Context
PulseChat, a consumer messaging app, is testing a new feature called Quick Reactions that lets users respond to messages with one-tap animated reactions. Product leadership wants to know whether the feature creates durable engagement or just a short-lived novelty spike.
Hypothesis Seed
The team believes Quick Reactions will increase meaningful conversation engagement by making lightweight responses easier. However, they are explicitly worried that users may overuse the feature in the first few days because it is new and visually salient, with the effect fading after novelty wears off.
Constraints
- Eligible traffic: 240,000 daily active users per day
- 80% of DAU are eligible for the experiment after app-version filtering
- Maximum decision window: 21 days
- Randomization must be user-level because the feature is persistent in the UI
- A false positive is costly: shipping a novelty-only feature adds long-term UI clutter and engineering maintenance
- A false negative is acceptable if the true lift is very small
- The team wants at least 80% power at a 5% significance level
Task
- Define the null and alternative hypotheses, making clear how you will distinguish a novelty effect from a durable treatment effect.

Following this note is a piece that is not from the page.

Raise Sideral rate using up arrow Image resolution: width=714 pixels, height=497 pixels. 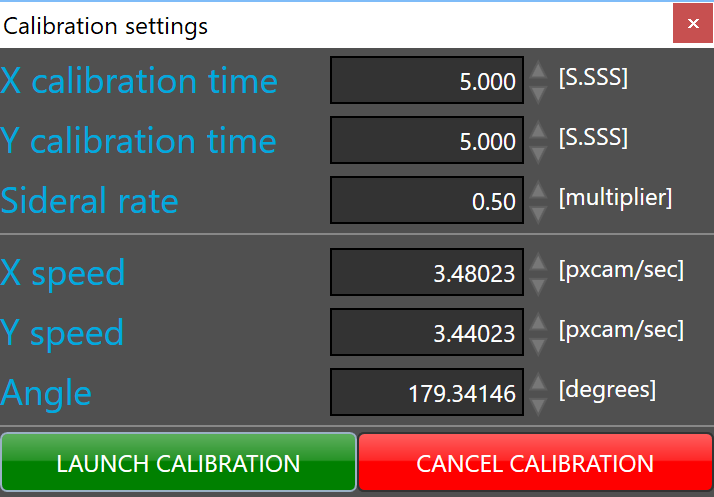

- Choose a primary metric, 2-4 guardrails, and at least one secondary metric. State the baseline and an explicit MDE.
- Calculate the required sample size and show whether the experiment can be completed within 21 days given available traffic.
- Propose the experiment design: unit of randomization, allocation, duration, and any stratification. Explain how your design helps detect novelty effects rather than just average lift.
- Pre-register the analysis plan, including the statistical test, peeking policy, multiple-comparison policy, and how you will make the final ship / don’t-ship decision if week 1 is positive but week 3 is flat or negative.
Be concrete: use real numbers, not placeholders. Your answer should explicitly address novelty effects as a first-class risk, not just mention them in passing.